Sichuan province’s Administration for Market Regulation said the companies had “implemented monopoly agreements” in violation of the China’s national anti-monopoly law.
Such agreements, in which producers in a given region agree on prices among themselves to protect their profits, are often facilitated by local cement associations that organize industrial conferences to provide a venue for such collusion.
In this case, the Sichuan Cement Association was also fined 500,000 yuan ($77,390) by the local regulator, the first time a cement association has been penalized in this way.
The local regulator didn’t specify the details of the companies’ agreements in its statements, which were released on Jan. 7.
This kind of price fixing has long existed in cement industry, a monopoly expert familiar with the industry told Caixin, adding that this could be just the start of a broader government crackdown.
The six cement companies — which include private firms and state-owned enterprises — have a combined capacity of 175 million tons per year, supplying over half of the region’s cement clinker, said Wang Qi, a cement analyst at research firm Sublime China Information Co. Ltd.
China’s cement industry generated 1 trillion yuan of revenue in 2019, while total profits were up 19.6% year-on-year to a record 186.7 billion yuan, according to the Ministry of Industry and Information Technology. The sector experienced a 1.6% dip in profits in the first 10 months of 2020, even as production rose 9.6%.
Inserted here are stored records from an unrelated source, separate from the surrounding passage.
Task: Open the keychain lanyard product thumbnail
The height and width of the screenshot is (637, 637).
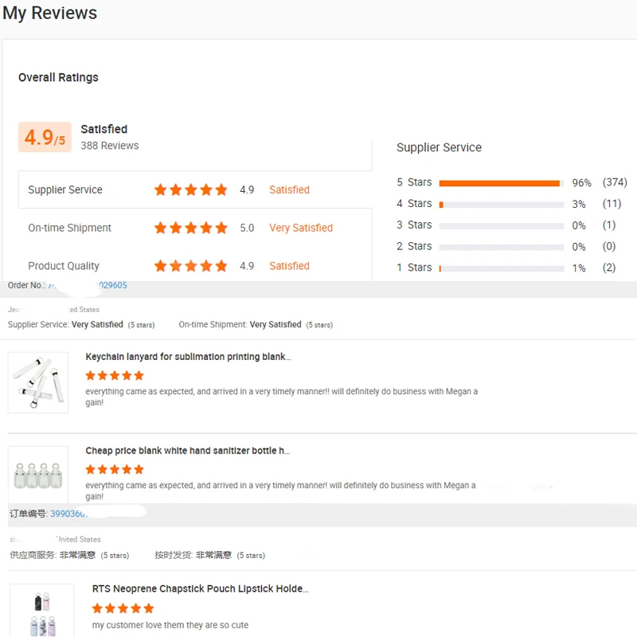Action: pos(38,382)
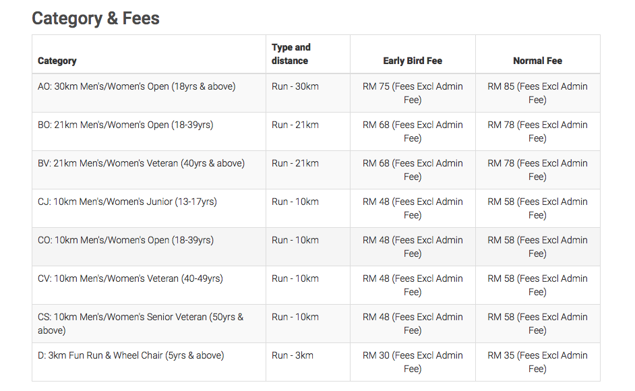
Task: Click the BO row RM 78 normal fee
Action: pos(537,131)
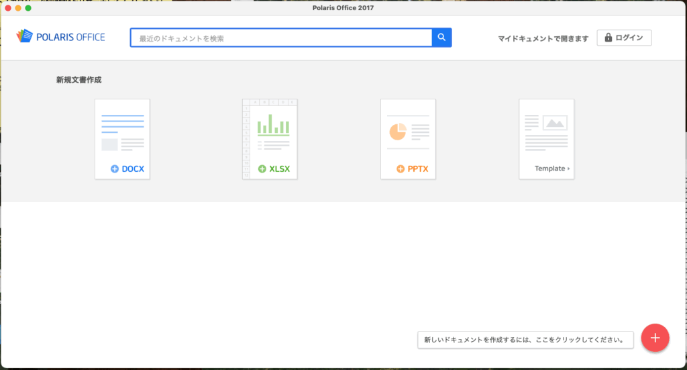
Task: Click the blue magnifier search button
Action: click(441, 38)
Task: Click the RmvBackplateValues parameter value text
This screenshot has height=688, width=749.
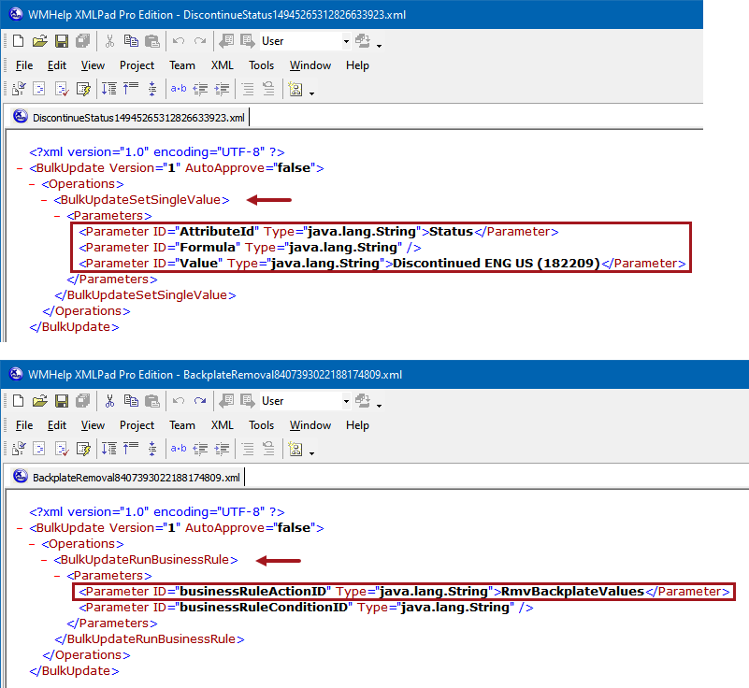Action: pos(572,592)
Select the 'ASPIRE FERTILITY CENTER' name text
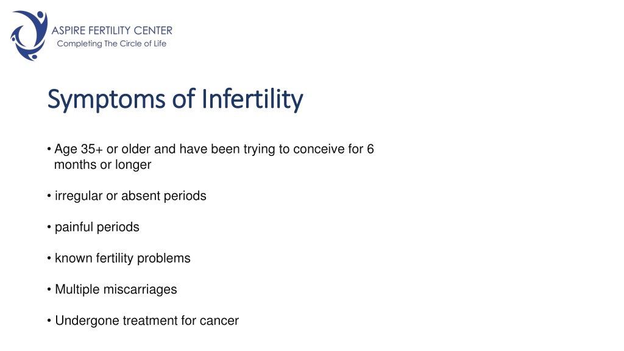Viewport: 624px width, 351px height. tap(112, 30)
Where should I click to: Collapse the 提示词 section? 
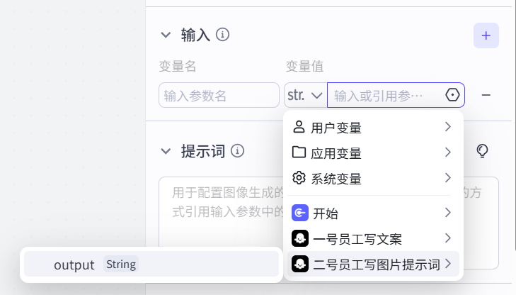pyautogui.click(x=166, y=150)
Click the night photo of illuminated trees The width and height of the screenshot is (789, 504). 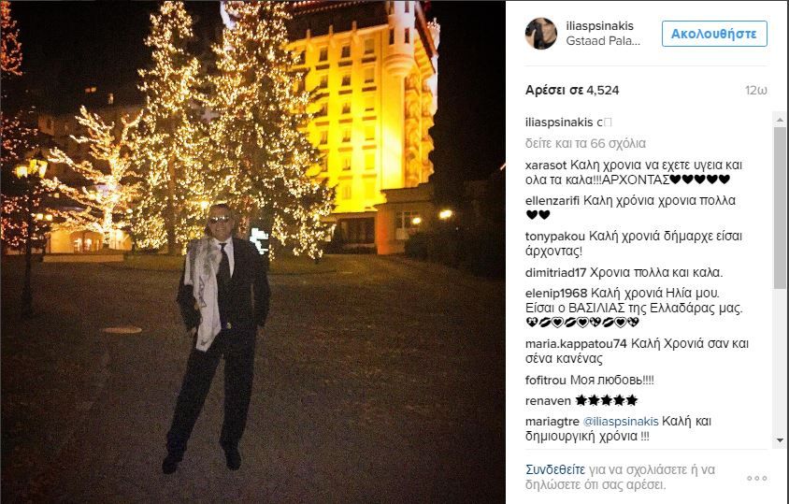(252, 252)
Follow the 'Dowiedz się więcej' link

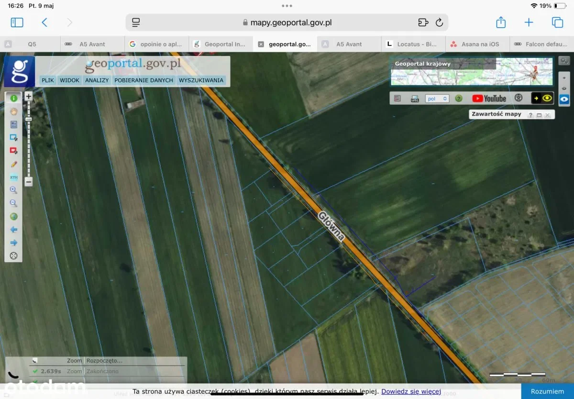pyautogui.click(x=411, y=391)
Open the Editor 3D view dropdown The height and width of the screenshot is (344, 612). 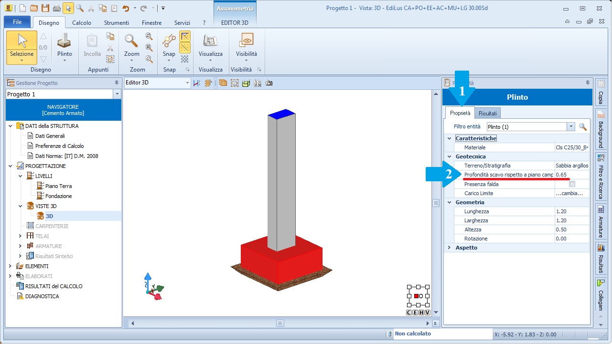[x=187, y=83]
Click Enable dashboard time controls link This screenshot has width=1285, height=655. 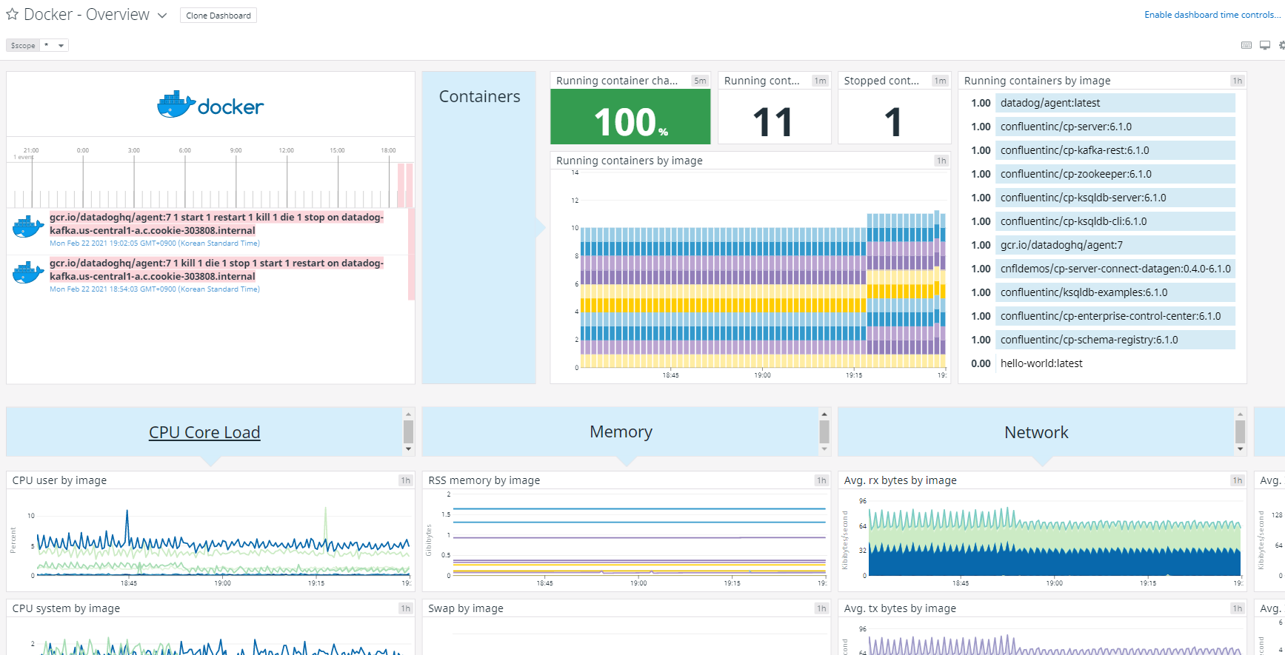coord(1212,15)
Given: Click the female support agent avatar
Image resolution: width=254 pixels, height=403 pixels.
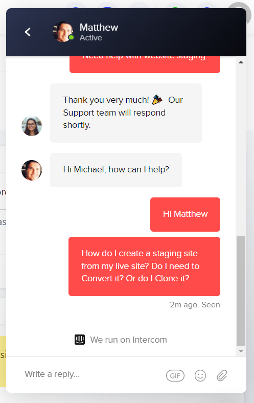Looking at the screenshot, I should (x=32, y=126).
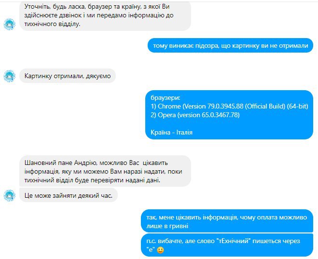
Task: Click sender avatar beside the 'Уточніть, будь ласка' message
Action: [x=10, y=24]
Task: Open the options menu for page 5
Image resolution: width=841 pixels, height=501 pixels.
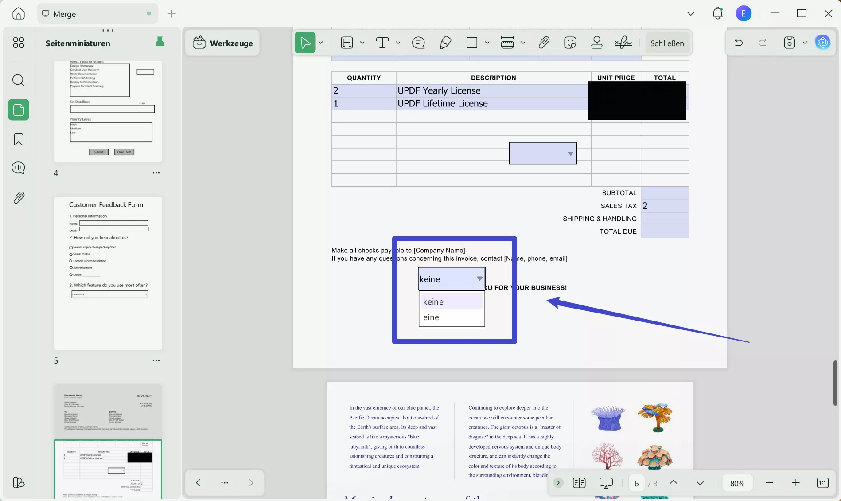Action: [156, 360]
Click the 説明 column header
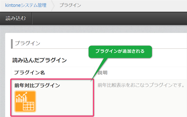Image resolution: width=187 pixels, height=117 pixels. coord(103,72)
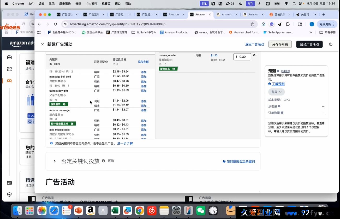Image resolution: width=340 pixels, height=219 pixels.
Task: Click the Spotlight search icon in the menu bar
Action: (294, 3)
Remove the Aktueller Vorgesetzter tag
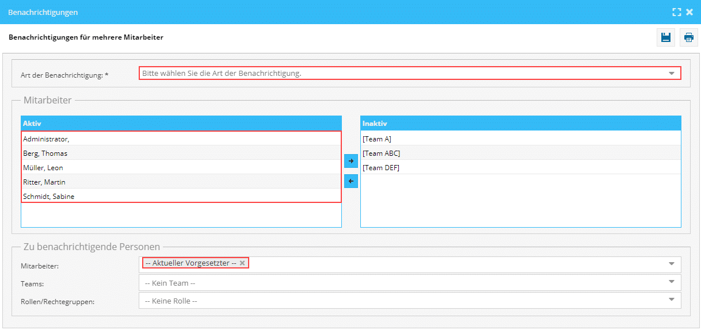The width and height of the screenshot is (701, 330). 242,263
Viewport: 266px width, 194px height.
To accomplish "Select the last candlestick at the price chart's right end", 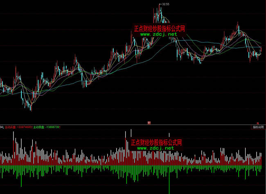I will click(x=261, y=50).
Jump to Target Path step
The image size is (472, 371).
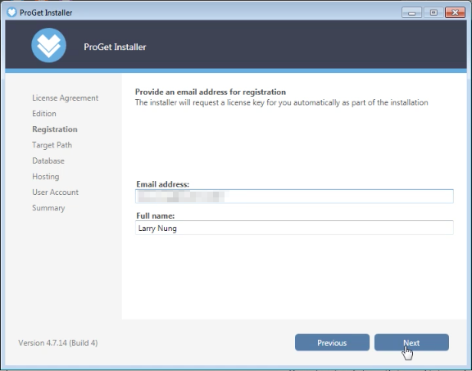[52, 145]
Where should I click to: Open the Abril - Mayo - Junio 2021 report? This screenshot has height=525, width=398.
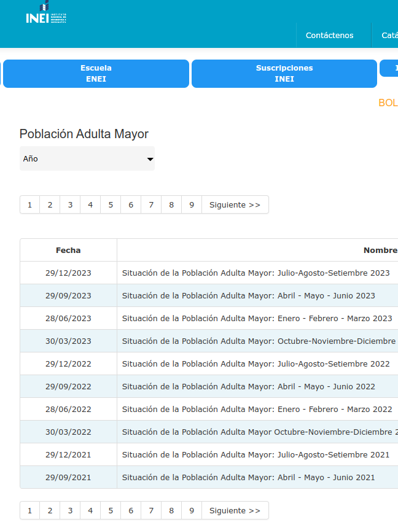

The Sichuan regulator has been probing price fixing among the companies for years, but the investigation has moved at a snail’s pace, said Liu Xu, a guest researcher at Tsinghua University’s National Strategy Institute.
The fines levied on the companies are the largest handed out for anticompetitive behavior in the sector since 2014, when three cement firms in Northeast China’s Jilin province were fined 114 million yuan for similar reasons.
In 2019, the country’s top market regulator summoned six cement conglomerates as well as three cement and construction associations for an anti-monopoly conference, where it warned them against fixing prices.